**Problem description**
Print every line of text in the material below word for word, leaving out the pictures.

**Dataset content**
***
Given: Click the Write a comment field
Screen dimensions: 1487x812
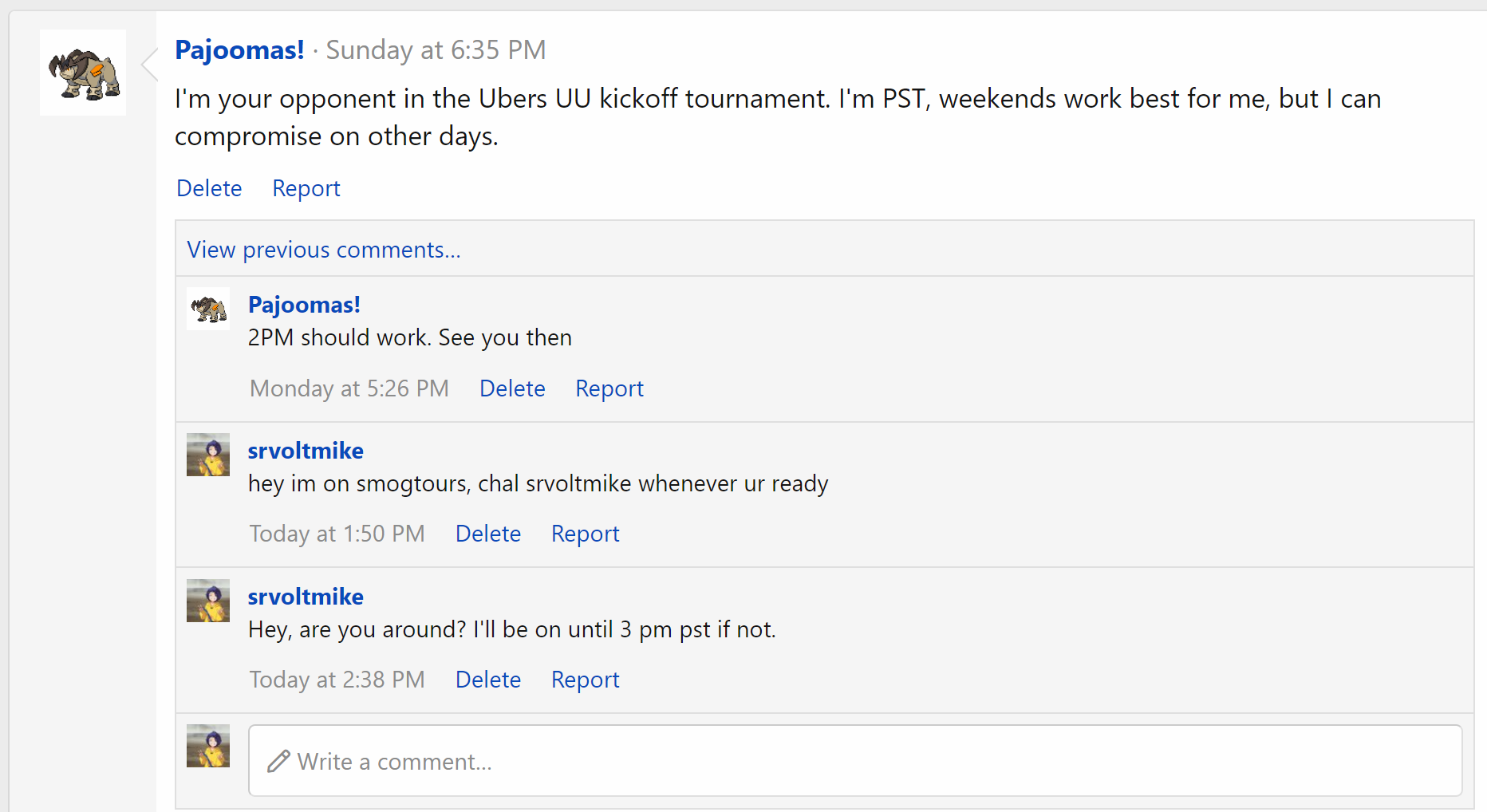Looking at the screenshot, I should 855,760.
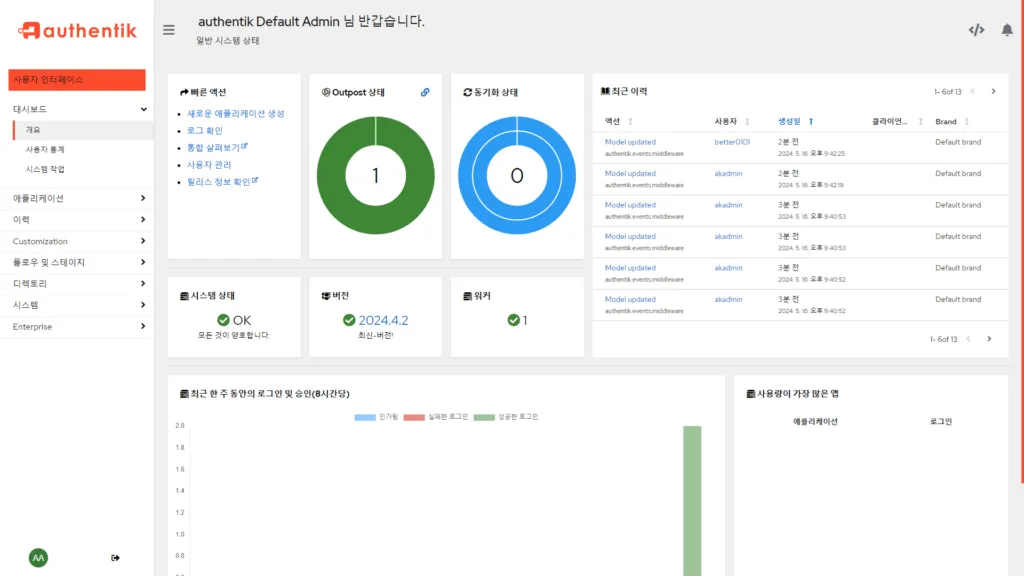
Task: Go to next page above the recent events table
Action: click(993, 91)
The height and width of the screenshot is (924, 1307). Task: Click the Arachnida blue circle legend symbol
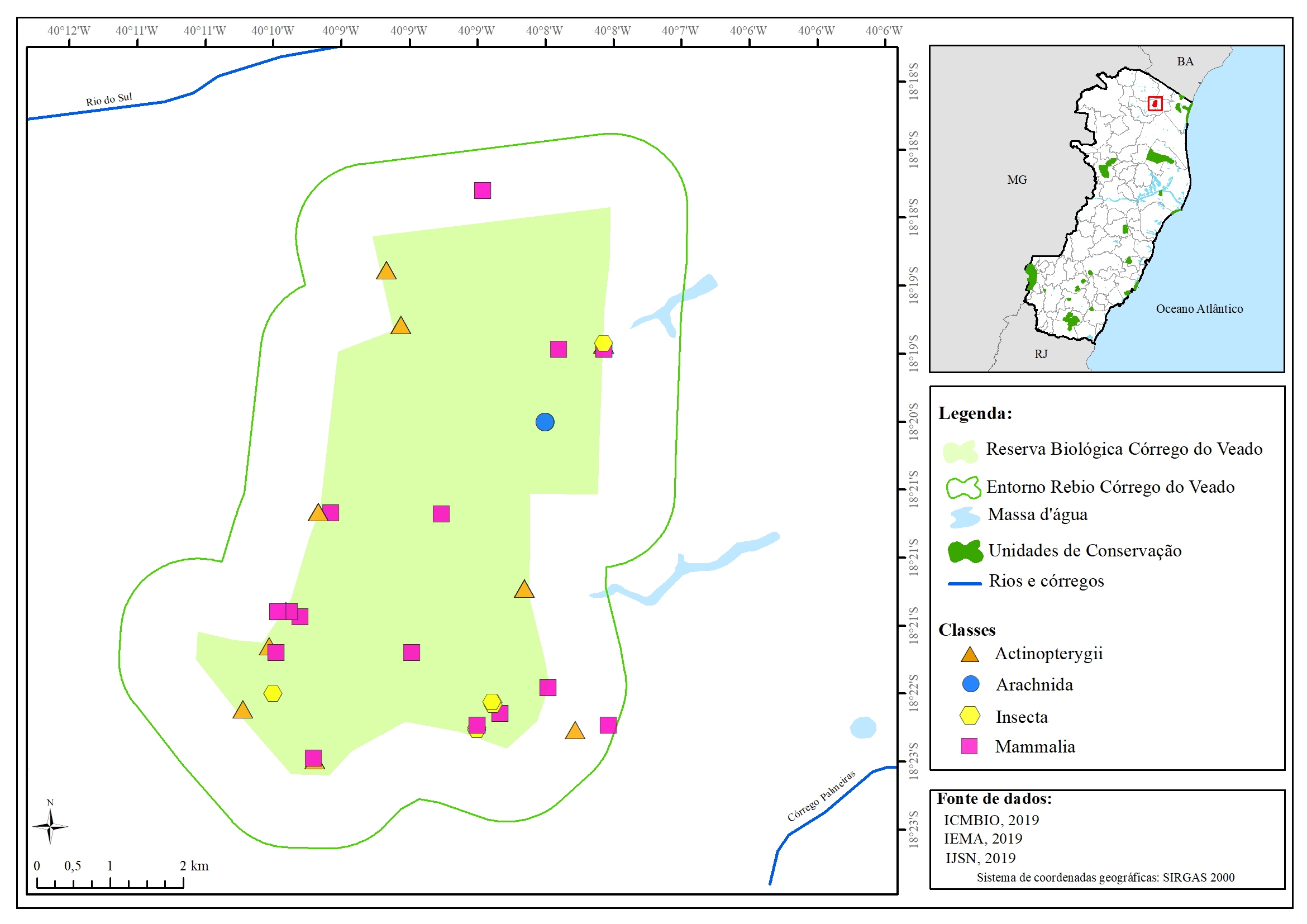(970, 684)
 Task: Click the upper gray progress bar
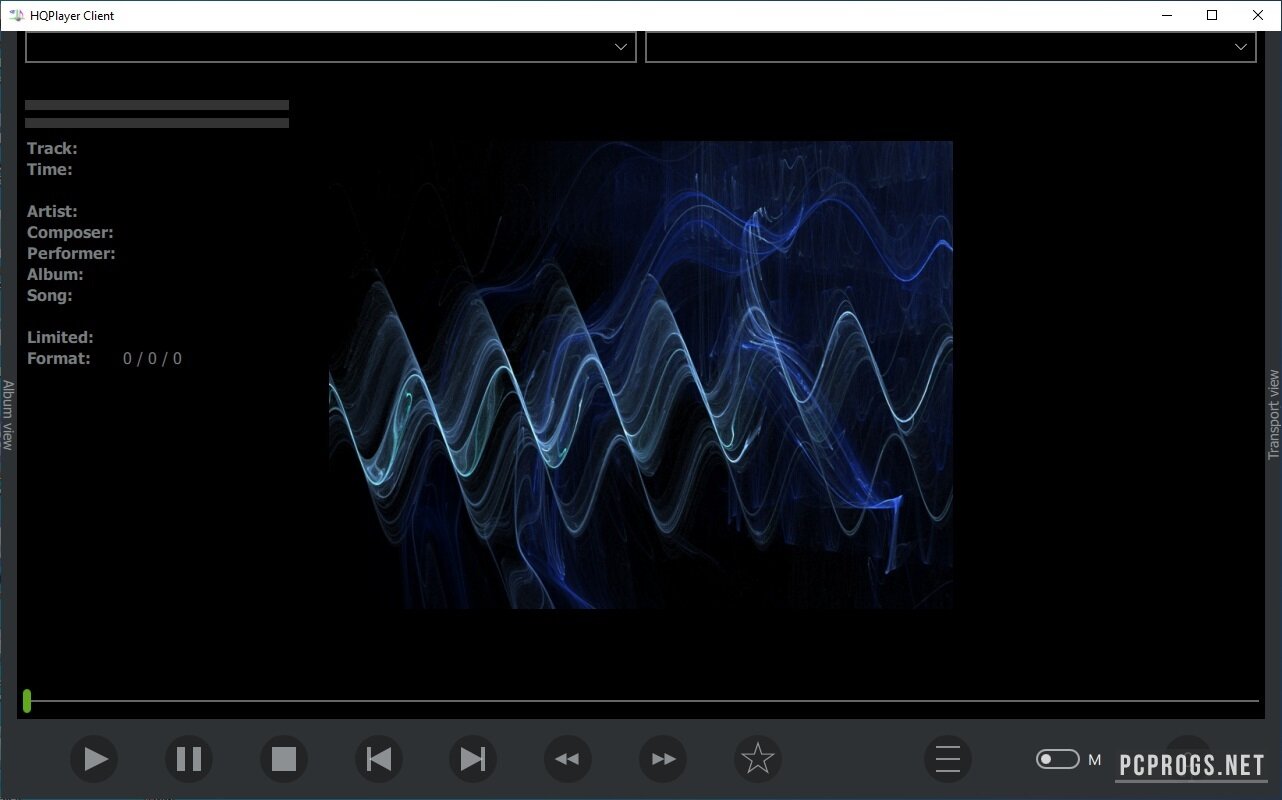(x=157, y=105)
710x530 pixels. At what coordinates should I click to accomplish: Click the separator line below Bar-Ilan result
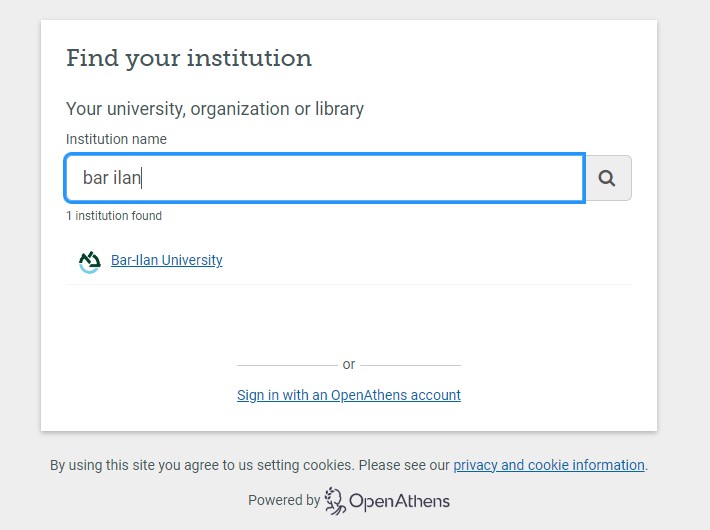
***
**Result of this task**
Given: Click the Write a comment field
Screen dimensions: 1487x812
Looking at the screenshot, I should 855,760.
Task: Go to next page above the recent events table
Action: click(993, 91)
The height and width of the screenshot is (924, 1307). Task: Click the Arachnida blue circle legend symbol
(970, 684)
 Task: Click the upper gray progress bar
(x=157, y=105)
710x530 pixels. At what coordinates should I click to accomplish: Click the separator line below Bar-Ilan result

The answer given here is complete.